§ **Problem to work on**: Copy out each of these lines word for word, covering every one of the records.

§ **Records from a collection**:
※

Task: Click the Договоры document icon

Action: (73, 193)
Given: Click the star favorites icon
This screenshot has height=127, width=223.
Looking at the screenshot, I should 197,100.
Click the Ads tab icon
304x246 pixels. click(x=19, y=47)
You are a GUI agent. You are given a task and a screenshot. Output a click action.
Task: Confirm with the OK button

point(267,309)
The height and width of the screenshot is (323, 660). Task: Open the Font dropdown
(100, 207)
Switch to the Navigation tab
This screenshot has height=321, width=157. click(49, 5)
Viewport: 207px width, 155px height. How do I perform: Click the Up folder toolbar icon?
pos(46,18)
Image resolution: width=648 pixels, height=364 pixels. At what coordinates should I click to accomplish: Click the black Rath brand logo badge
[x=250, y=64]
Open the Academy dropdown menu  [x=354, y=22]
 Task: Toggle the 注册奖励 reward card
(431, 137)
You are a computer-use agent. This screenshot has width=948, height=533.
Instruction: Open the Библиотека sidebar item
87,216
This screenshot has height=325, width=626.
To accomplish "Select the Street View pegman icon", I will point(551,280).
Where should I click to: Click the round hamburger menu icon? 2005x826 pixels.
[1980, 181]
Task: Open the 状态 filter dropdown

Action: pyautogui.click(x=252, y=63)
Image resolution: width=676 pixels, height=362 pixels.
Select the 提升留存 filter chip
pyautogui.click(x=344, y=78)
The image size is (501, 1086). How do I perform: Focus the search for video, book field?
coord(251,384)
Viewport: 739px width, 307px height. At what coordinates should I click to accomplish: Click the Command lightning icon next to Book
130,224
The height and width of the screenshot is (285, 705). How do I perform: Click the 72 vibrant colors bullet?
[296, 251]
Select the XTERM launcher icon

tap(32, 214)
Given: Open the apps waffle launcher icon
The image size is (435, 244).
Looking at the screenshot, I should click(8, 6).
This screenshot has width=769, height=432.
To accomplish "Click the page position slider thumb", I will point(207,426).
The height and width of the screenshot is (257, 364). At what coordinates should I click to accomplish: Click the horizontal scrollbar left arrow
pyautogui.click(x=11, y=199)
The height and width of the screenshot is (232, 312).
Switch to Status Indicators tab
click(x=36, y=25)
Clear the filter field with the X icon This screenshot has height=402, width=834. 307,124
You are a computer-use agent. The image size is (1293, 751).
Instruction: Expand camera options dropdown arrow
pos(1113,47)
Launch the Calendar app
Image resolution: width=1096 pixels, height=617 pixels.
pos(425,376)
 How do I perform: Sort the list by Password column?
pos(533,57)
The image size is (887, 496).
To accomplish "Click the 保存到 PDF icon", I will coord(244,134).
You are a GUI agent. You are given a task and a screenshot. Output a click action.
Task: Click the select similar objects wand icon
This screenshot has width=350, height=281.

※

§ **Task response**:
Task: Click the Договоры document icon

Action: (73, 193)
Given: Click the star favorites icon
This screenshot has height=127, width=223.
Looking at the screenshot, I should 197,100.
Click the Ads tab icon
304x246 pixels. click(x=19, y=47)
You are a GUI agent. You are given a task and a screenshot. Output a click action.
Task: Confirm with the OK button

point(267,309)
The height and width of the screenshot is (323, 660). Task: Open the Font dropdown
(100, 207)
Switch to the Navigation tab
This screenshot has height=321, width=157. click(49, 5)
Viewport: 207px width, 155px height. How do I perform: Click the Up folder toolbar icon?
pos(46,18)
Image resolution: width=648 pixels, height=364 pixels. At what coordinates should I click to accomplish: Click the black Rath brand logo badge
[x=250, y=64]
Open the Academy dropdown menu  [x=354, y=22]
 Task: Toggle the 注册奖励 reward card
(431, 137)
You are a computer-use agent. This screenshot has width=948, height=533.
Instruction: Open the Библиотека sidebar item
87,216
This screenshot has height=325, width=626.
To accomplish "Select the Street View pegman icon", I will point(551,280).
Where should I click to: Click the round hamburger menu icon? 2005x826 pixels.
[1980, 181]
Task: Open the 状态 filter dropdown

Action: pyautogui.click(x=252, y=63)
Image resolution: width=676 pixels, height=362 pixels.
Select the 提升留存 filter chip
pyautogui.click(x=344, y=78)
The image size is (501, 1086). How do I perform: Focus the search for video, book field?
coord(251,384)
Viewport: 739px width, 307px height. At what coordinates should I click to accomplish: Click the Command lightning icon next to Book
130,224
The height and width of the screenshot is (285, 705). How do I perform: Click the 72 vibrant colors bullet?
[296, 251]
Select the XTERM launcher icon

tap(32, 214)
Given: Open the apps waffle launcher icon
The image size is (435, 244).
Looking at the screenshot, I should click(8, 6).
This screenshot has width=769, height=432.
To accomplish "Click the page position slider thumb", I will point(207,426).
The height and width of the screenshot is (257, 364). At what coordinates should I click to accomplish: Click the horizontal scrollbar left arrow
pyautogui.click(x=11, y=199)
The height and width of the screenshot is (232, 312).
Switch to Status Indicators tab
click(x=36, y=25)
Clear the filter field with the X icon This screenshot has height=402, width=834. 307,124
You are a computer-use agent. The image size is (1293, 751).
Instruction: Expand camera options dropdown arrow
pos(1113,47)
Launch the Calendar app
Image resolution: width=1096 pixels, height=617 pixels.
pos(425,376)
 How do I perform: Sort the list by Password column?
pos(533,57)
The image size is (887, 496).
To accomplish "Click the 保存到 PDF icon", I will coord(244,134).
You are a GUI agent. You are given a task and a screenshot. Output a click action.
Task: Click the select similar objects wand icon
This screenshot has width=350, height=281.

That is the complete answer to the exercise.